Work to complete: Copy out the full data exactly as given; pictures should not be included.

Given entries:
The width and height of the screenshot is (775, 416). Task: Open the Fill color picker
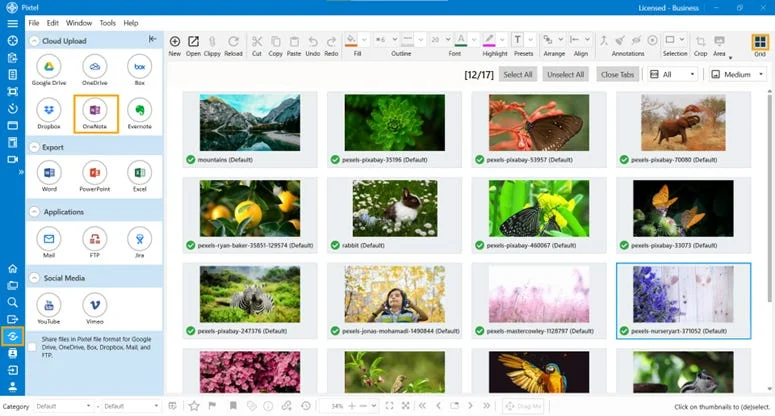coord(364,40)
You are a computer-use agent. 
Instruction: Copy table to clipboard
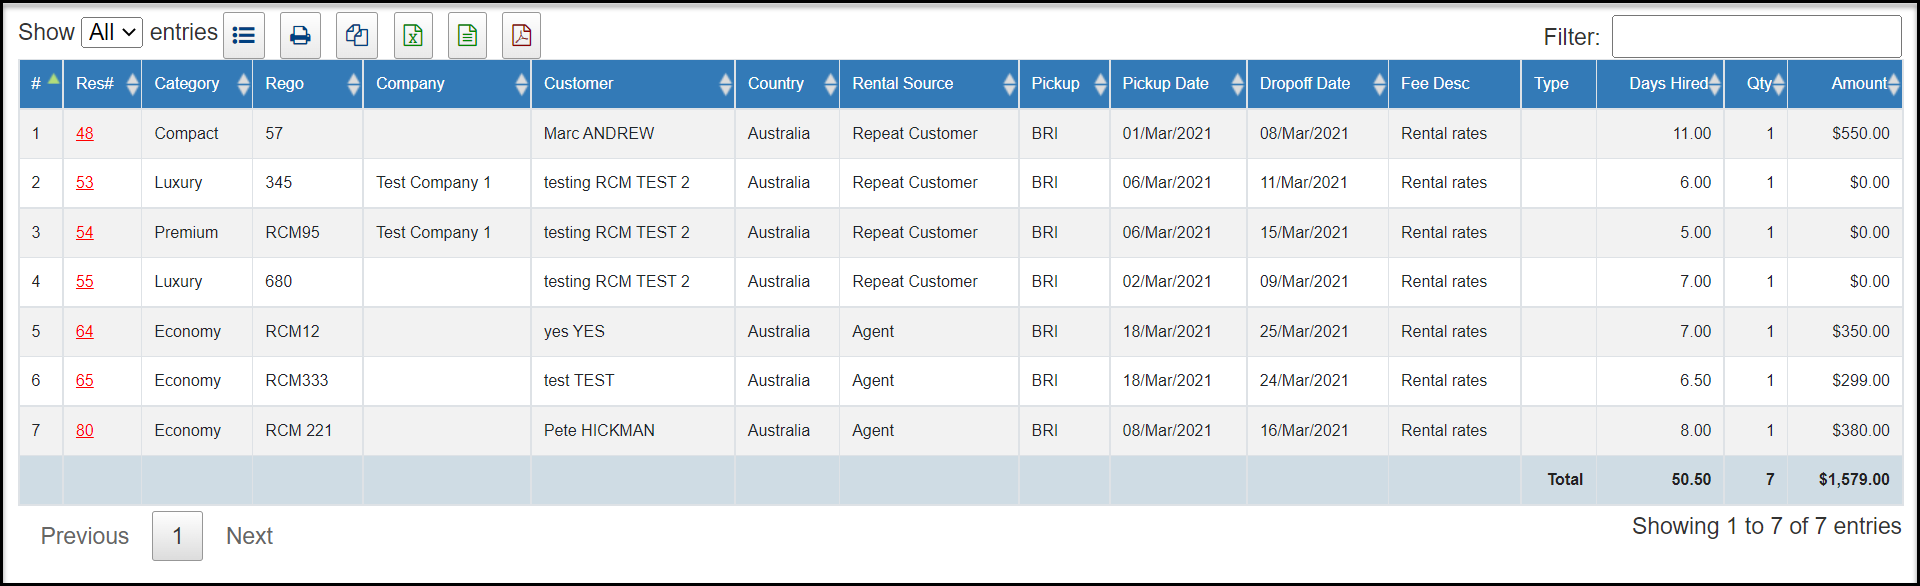click(357, 36)
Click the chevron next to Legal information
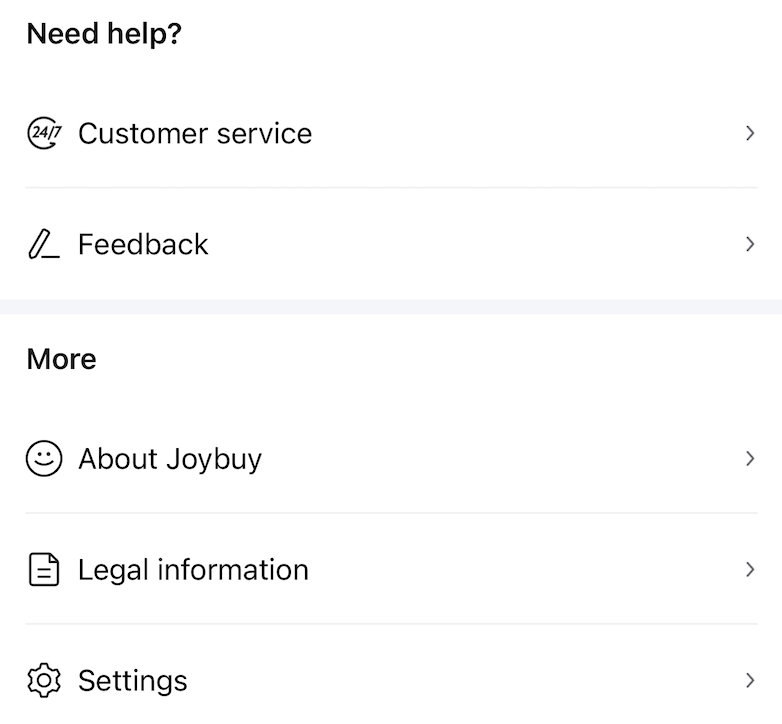Screen dimensions: 782x724 (750, 570)
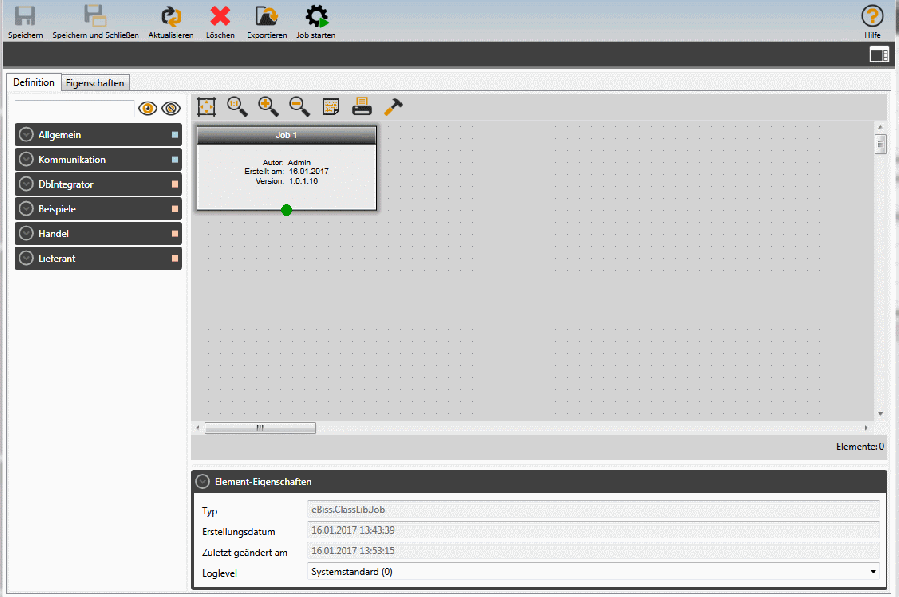This screenshot has height=597, width=899.
Task: Click the hammer tool icon
Action: click(x=394, y=106)
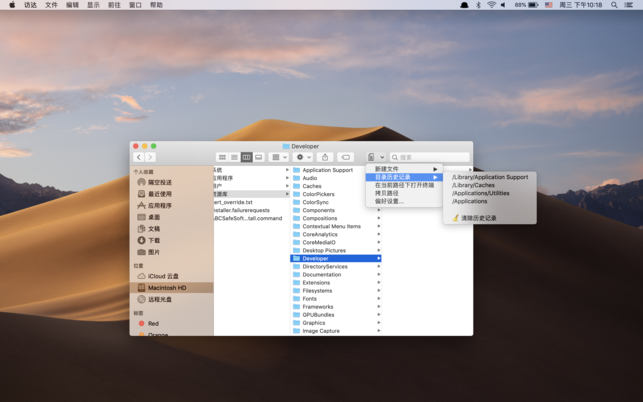Open the group-by arrangement dropdown
This screenshot has height=402, width=643.
tap(279, 157)
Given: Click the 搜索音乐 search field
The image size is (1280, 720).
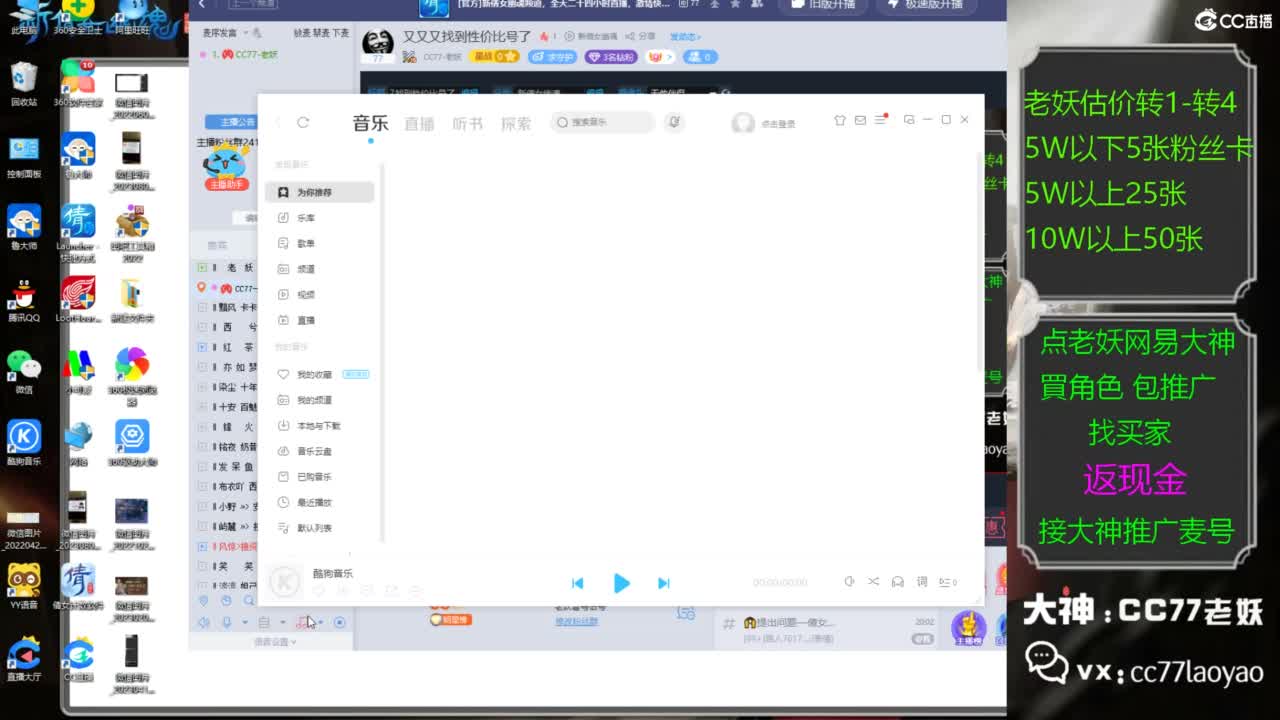Looking at the screenshot, I should (600, 122).
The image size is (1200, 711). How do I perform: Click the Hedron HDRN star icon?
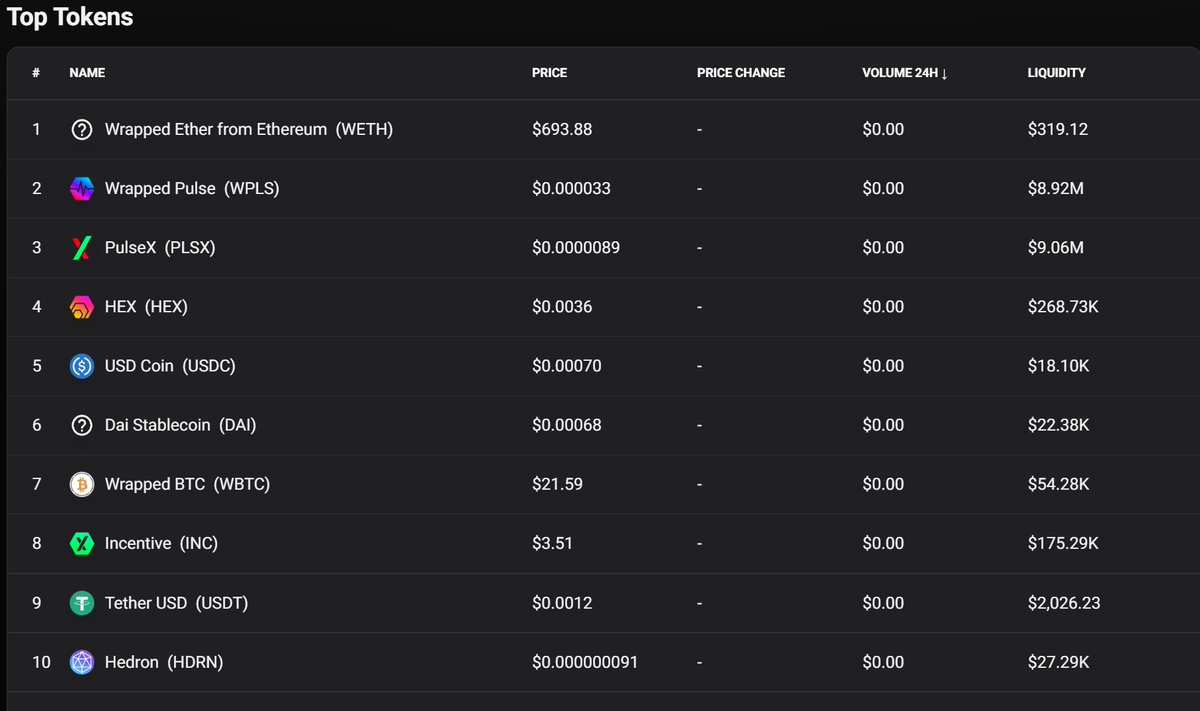click(81, 662)
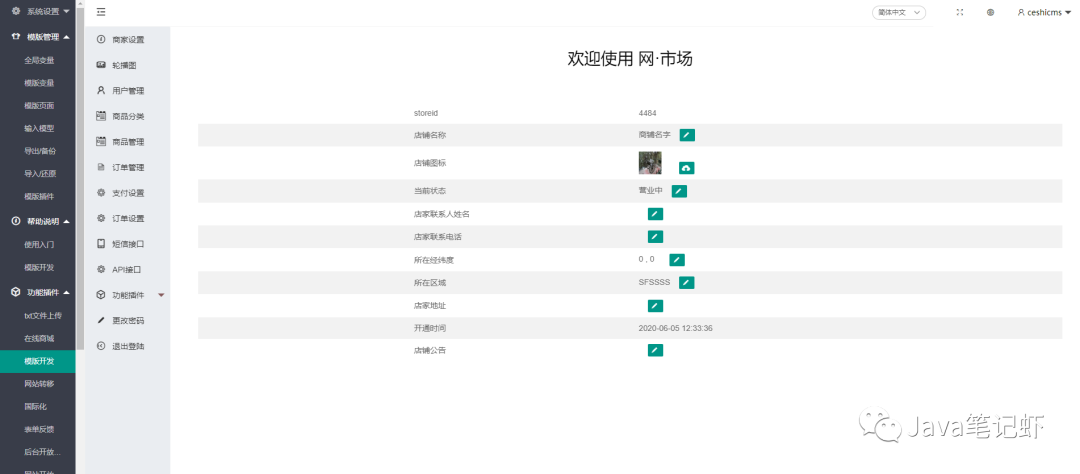
Task: Select 在线商城 in the left sidebar
Action: click(x=38, y=338)
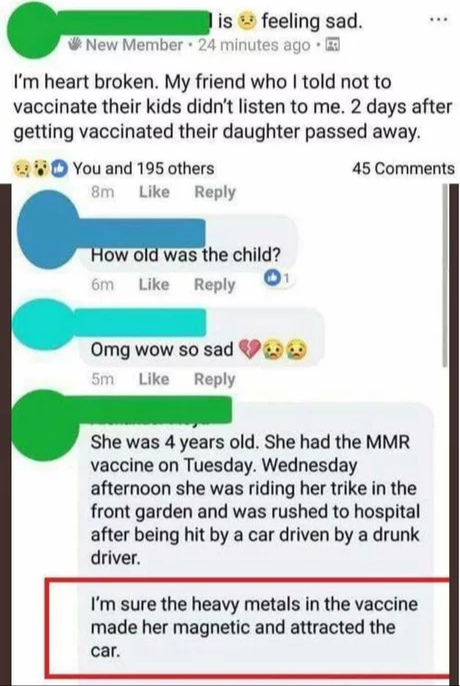Click the like count badge on age comment

click(277, 277)
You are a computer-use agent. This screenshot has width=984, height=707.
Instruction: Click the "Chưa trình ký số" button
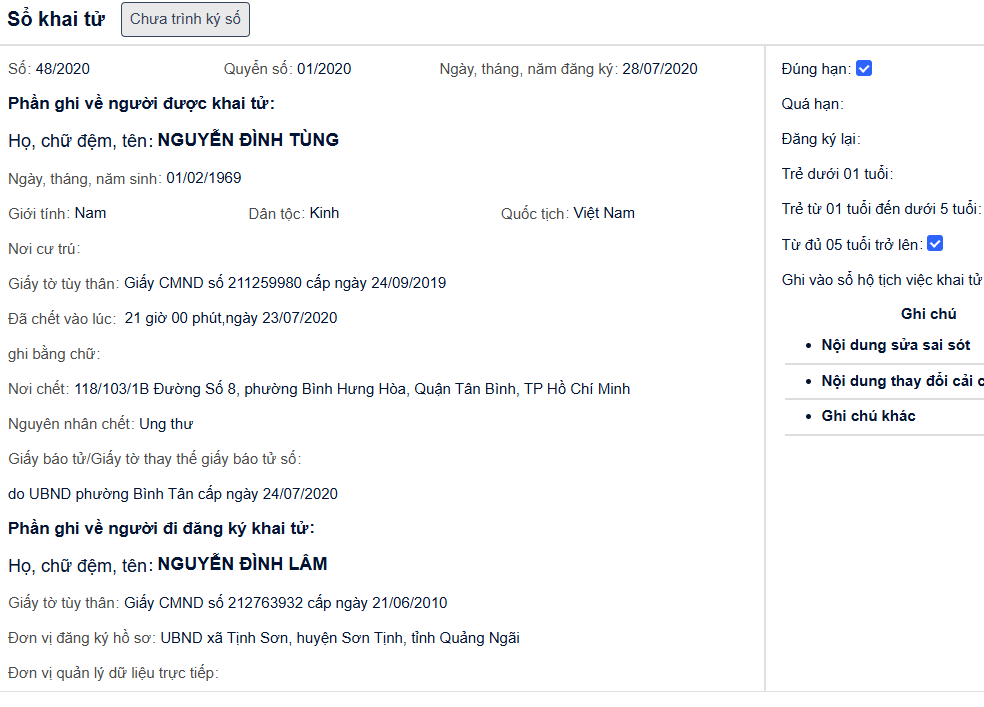(x=185, y=19)
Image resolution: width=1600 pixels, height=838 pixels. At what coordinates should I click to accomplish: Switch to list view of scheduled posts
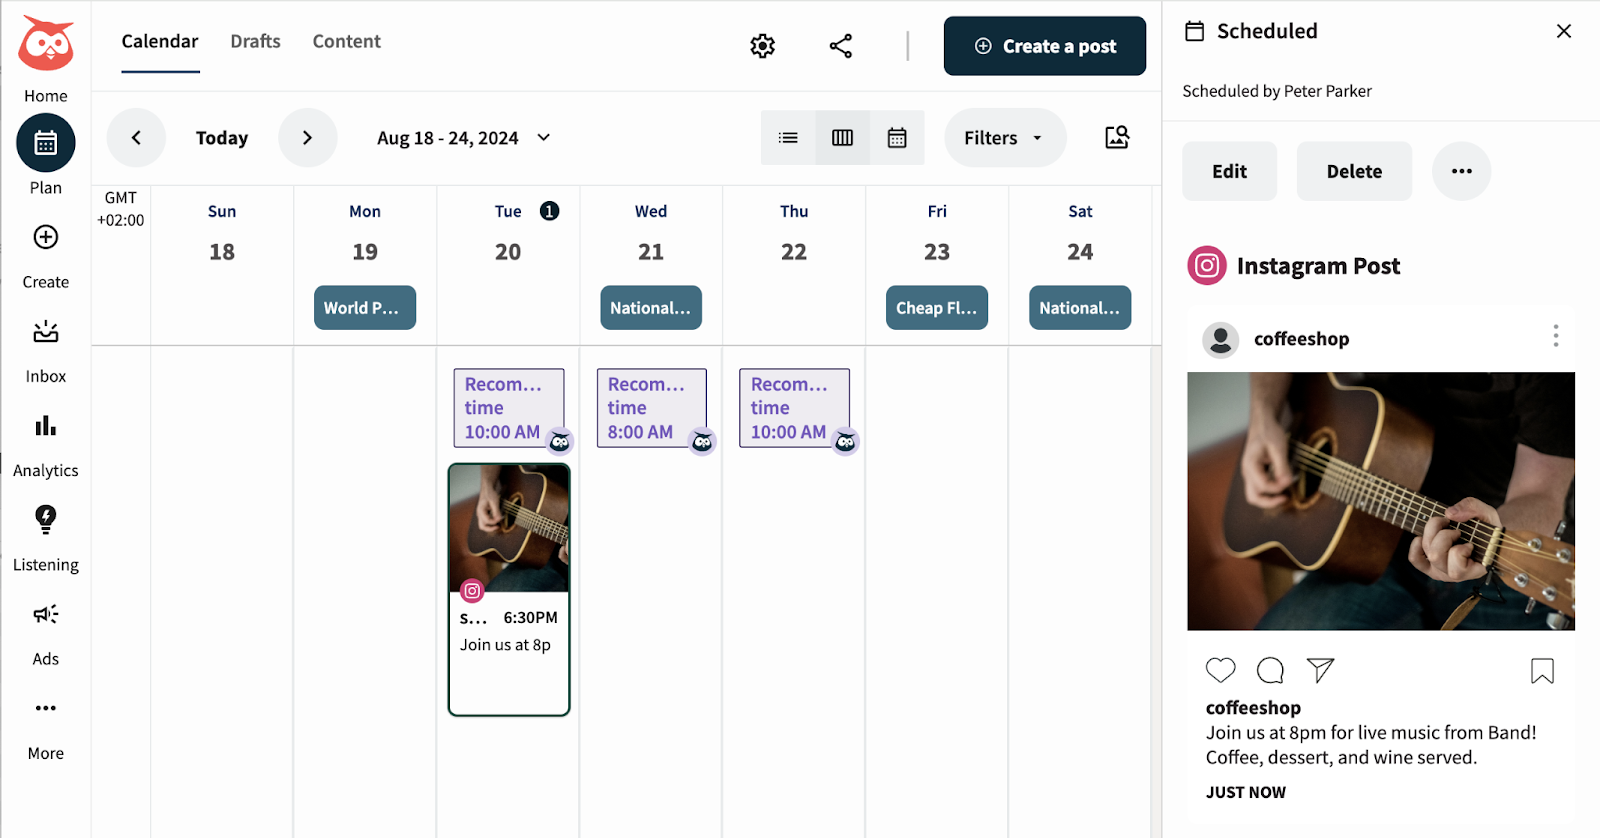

Exercise output:
The width and height of the screenshot is (775, 416). Task: Open the Fill color picker
coord(364,40)
You are a computer-use agent. 
Instruction: Copy table to clipboard
click(357, 36)
Click the chevron next to Legal information
Screen dimensions: 782x724 (750, 570)
This screenshot has height=597, width=899.
Task: Click the hammer tool icon
Action: click(x=394, y=106)
Open the group-by arrangement dropdown
This screenshot has height=402, width=643.
tap(279, 157)
Given: Click the 搜索音乐 search field
The image size is (1280, 720).
Looking at the screenshot, I should (600, 122).
The image size is (1200, 711). How do I perform: Click the Hedron HDRN star icon?
click(81, 662)
Task: Select 在线商城 in the left sidebar
Action: click(x=38, y=338)
Click the like count badge on age comment

click(277, 277)
You are a computer-use agent. This screenshot has width=984, height=707.
Instruction: Click the "Chưa trình ký số" button
(x=185, y=19)
Image resolution: width=1600 pixels, height=838 pixels. At what coordinates should I click to accomplish: Switch to list view of scheduled posts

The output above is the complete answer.